Manche behaupten, die Gewerkschaft der Polizei (GdP) habe ideologisch reagiert, als ihre Vorsitzenden Schusswaffeneinsatz gegen Demonstranten forderten, als von vornherein klargestellt wurde, dass der Feind links stehe. Aber das stimmt nicht, die GdP macht nur das, was man von einer Gewerkschaft erwartet: Sie ist eine Lobbygruppe, sie versucht, bessere Arbeitsbedingungen für ihre Mitglieder rauszuschlagen. In diesem Fall heißt das: bessere Bezahlung, bessere personelle Ausstattung. Das machte sie, in dem sie ein Bedrohungsszenario aufbaute: Die Polizei schützt die Stadt vor den „linken Chaoten“, ein Drecksjob, der nicht einmal annähernd gewürdigt wird.

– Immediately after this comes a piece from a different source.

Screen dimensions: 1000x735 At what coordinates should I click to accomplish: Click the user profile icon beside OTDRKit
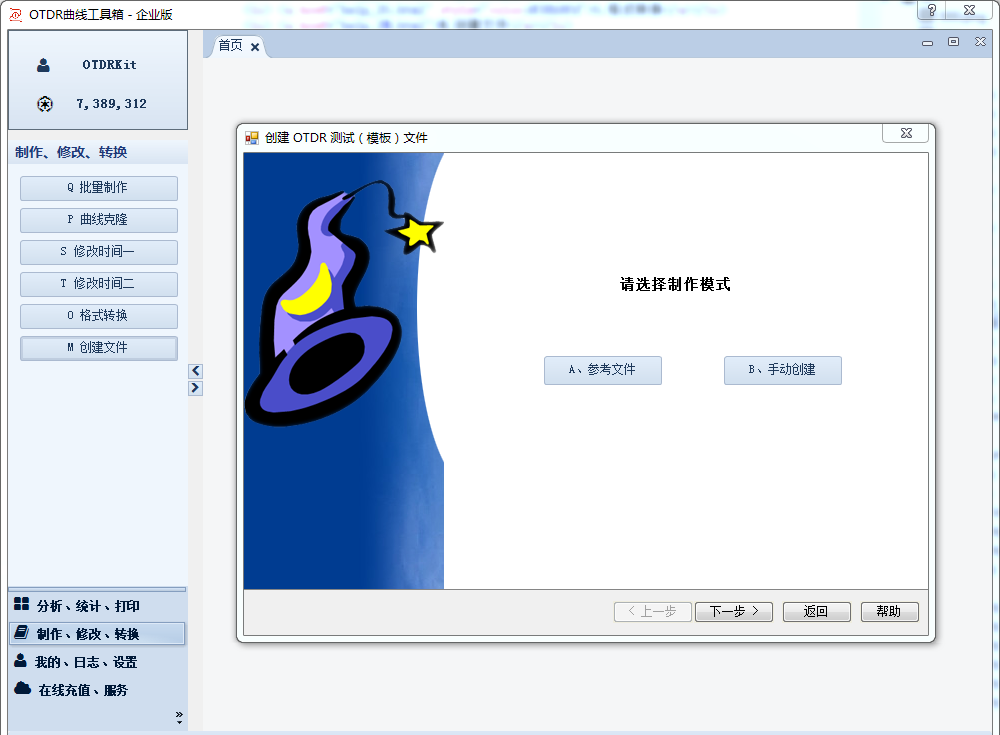pos(43,65)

Man kann sagen, was man will: Die Strategie war erfolgreich. Bis heute ist nicht klar, ob Kretschmer (siehe Der eine Profiteur) nicht entsetzlich Schiffbruch mit seinen Spielchen erleiden wird, die Polizei aber bekam nicht nur Solidaritätsbekundungen seitens der Politik, sondern auch finanzielle Anerkennung.

Das Kanonenfutter

Die Polizisten, die von der Polizeiführung zwischen die Fronten geschickt wurden. Chancenlos, ohne echte Position, am Ende die Dummen.

Die Überrollten

Die Besetzer der Roten Flora, die Lampedusa-Refugees, die Bewohner der Esso-Häuser. Also die, um die es eigentlich gehen sollte, und die gar nicht merken, wie sie in einem Machtspielchen über das Spielfeld geschoben werden. Die Zeit hat ein böses Interview geführt mit zwei der Flora-Besetzern, am Ende stehen die Interviewten da als Kinder, die nicht einmal im Ansatz kapieren, was da um sie herum passiert, politisch, ideologisch, wirtschaftlich. Eine Lösung gibt es für sie keine, man wird ohne sie weiterdenken müssen.

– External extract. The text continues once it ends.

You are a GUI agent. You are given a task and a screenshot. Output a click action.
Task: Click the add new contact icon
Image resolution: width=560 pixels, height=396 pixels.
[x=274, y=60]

Und diese Figurengruppen lassen wir jetzt einfach mal aufeinander los, in einem Gelände namens Gefahrengebiet, Dangerzone, in einem Gelände, das so metaphorisch ist wie die Insel in „Lost“. Was genau passiert, ist erstmal nicht absehbar, vielleicht schlagen sich alle die Köpfe ein, vielleicht gibt es ein Happy End, vielleicht versandet alles nach und nach in langweiligstem Alltag. Aber erstmal wird es spannend, versprochen. Welcome to the Dangerzone.